A nineteenth-century German artist depicted a
ganygarr
in the same way he might have drawn a skirmish between volunteer
jaeger
companies on his local heath.
17
But casualties were few. The aim was to minimise death while asserting bravery and settling disputes, maybe also to prevent war evolving too far beyond a branch of ritual. Among the Yolngu, at least, a man who sparked too much fighting might be judged a menace to his own people and killed. But for all its choreography and restraint,
ganygarr
was war as it was fought before notions of standing and fighting to the death, of bitter defeat and triumphant victory. It drew in many men and some women too – which seems a lame statement until we reflect that only one in ten white Australians put on uniform during World War II. Aboriginal Australia wasn't military in the modern sense, but it was periodically martial. Only its ignorance of writing has denied us sagas of home-grown Hectors and Hercules.

Waging
ganygarr
against British colonists from 1788 to the 1920s was more spectacular but less effective, and so less common than the smaller raids and ambushes described by John Connor in
Zombie Myths of Australian Military History
and elsewhere.
18
But, as Connor reminds us, the raids and ambushes also had a warlike character. After eight years of accommodation with the white advance, the Wiradjuri around Bathurst resisted the tide
for a year or more in a conflict that surely edged aside most peaceful pursuits. Over just two days in May 1824 they attacked three stations, and they spent much of September fleeing from an official expedition of 40 soldiers and other unofficial avengers. The Wiradjuri may have lost dozens of dead by the end of the year, along with their way of life. The only sustained military attack on white Australia – the Japanese air raids on Darwin twelve decades later – killed 300 people, but it had nothing like these consequences for its survivors.

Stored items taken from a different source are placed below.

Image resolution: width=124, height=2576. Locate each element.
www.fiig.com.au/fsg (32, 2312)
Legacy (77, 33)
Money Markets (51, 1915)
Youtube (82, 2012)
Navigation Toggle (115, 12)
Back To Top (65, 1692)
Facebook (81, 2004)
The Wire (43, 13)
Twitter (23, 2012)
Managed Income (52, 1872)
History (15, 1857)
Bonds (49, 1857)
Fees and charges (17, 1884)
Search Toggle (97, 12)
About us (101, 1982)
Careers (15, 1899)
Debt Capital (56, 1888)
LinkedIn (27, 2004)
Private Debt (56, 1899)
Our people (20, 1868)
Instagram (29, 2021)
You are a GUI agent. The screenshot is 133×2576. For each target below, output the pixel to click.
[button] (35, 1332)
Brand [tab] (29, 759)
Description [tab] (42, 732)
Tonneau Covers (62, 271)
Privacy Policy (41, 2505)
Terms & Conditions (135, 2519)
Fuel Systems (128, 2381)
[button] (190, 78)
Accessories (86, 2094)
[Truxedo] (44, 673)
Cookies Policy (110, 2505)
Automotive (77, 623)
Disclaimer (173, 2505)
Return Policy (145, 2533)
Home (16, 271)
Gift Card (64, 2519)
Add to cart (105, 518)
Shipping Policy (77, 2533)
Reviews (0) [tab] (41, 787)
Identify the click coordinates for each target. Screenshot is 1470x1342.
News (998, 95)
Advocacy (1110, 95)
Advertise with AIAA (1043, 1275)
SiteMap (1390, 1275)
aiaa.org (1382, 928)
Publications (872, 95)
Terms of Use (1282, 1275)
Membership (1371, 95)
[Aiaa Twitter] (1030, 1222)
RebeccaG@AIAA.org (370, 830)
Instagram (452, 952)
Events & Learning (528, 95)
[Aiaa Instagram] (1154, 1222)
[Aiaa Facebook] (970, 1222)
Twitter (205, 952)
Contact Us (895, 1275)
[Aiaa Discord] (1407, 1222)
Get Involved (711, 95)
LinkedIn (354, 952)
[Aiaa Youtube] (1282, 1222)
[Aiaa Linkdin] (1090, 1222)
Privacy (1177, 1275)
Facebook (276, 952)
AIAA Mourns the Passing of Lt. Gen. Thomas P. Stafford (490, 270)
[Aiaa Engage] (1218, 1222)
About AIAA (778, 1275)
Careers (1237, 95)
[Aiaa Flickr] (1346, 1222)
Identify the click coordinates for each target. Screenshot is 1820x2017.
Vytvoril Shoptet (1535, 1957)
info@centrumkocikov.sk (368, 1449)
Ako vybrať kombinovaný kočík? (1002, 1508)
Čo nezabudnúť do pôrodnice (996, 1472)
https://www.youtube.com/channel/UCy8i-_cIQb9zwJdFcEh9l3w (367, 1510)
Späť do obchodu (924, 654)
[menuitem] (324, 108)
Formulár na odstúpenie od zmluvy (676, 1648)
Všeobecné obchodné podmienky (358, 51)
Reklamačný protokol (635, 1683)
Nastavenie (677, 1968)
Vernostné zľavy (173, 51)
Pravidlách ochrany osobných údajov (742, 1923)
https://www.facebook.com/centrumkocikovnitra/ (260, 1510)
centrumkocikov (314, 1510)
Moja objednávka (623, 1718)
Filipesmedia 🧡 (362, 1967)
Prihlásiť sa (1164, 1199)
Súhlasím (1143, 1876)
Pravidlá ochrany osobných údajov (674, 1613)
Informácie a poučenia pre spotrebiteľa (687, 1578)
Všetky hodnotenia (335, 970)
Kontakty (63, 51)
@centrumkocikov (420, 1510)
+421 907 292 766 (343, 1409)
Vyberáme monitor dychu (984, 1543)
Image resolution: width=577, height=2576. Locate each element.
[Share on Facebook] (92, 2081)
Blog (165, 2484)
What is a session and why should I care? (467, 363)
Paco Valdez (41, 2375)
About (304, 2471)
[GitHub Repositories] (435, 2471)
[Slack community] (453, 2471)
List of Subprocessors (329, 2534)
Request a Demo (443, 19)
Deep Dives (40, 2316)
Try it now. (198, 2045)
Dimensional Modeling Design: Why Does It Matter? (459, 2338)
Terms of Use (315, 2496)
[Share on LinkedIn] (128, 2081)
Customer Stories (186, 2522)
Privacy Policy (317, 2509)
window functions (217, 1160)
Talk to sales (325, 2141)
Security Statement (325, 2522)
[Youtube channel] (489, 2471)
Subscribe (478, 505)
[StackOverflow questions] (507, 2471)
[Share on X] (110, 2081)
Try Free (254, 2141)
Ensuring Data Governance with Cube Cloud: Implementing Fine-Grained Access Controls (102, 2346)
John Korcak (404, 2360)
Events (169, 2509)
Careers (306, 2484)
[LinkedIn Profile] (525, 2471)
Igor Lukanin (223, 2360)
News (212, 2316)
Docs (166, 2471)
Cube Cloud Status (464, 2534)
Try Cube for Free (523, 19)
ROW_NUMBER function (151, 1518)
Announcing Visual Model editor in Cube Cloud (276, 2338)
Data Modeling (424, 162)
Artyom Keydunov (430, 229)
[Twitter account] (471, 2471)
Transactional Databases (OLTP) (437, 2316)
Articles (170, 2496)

If the frontier struggle could be disastrous for the losers, it could be at least harrowing for the victors. The first white settlers of Victoria fought off a long Aboriginal assault during the 1830s. One man seemed to count it hardly worth mentioning ‘having had a servant killed, others attacked, and sometimes our sheep destroyed'. Another complained that he and his workers ‘were kept for years in a perpetual state of alarm', and boasted of firing 60 rounds during a skirmish that gave his opponents ‘a notion of what sort of stuff the white man was made'. Not all white men, though. ‘They murdered one of my servants and burned my huts and stores, and all my wheat', one cried later. The struggle that ended in unchallenged white victory left him ‘an invalid for life', he claimed, and ‘comparatively a poor man'.
19
Similar cries were heard from veterans of later wars.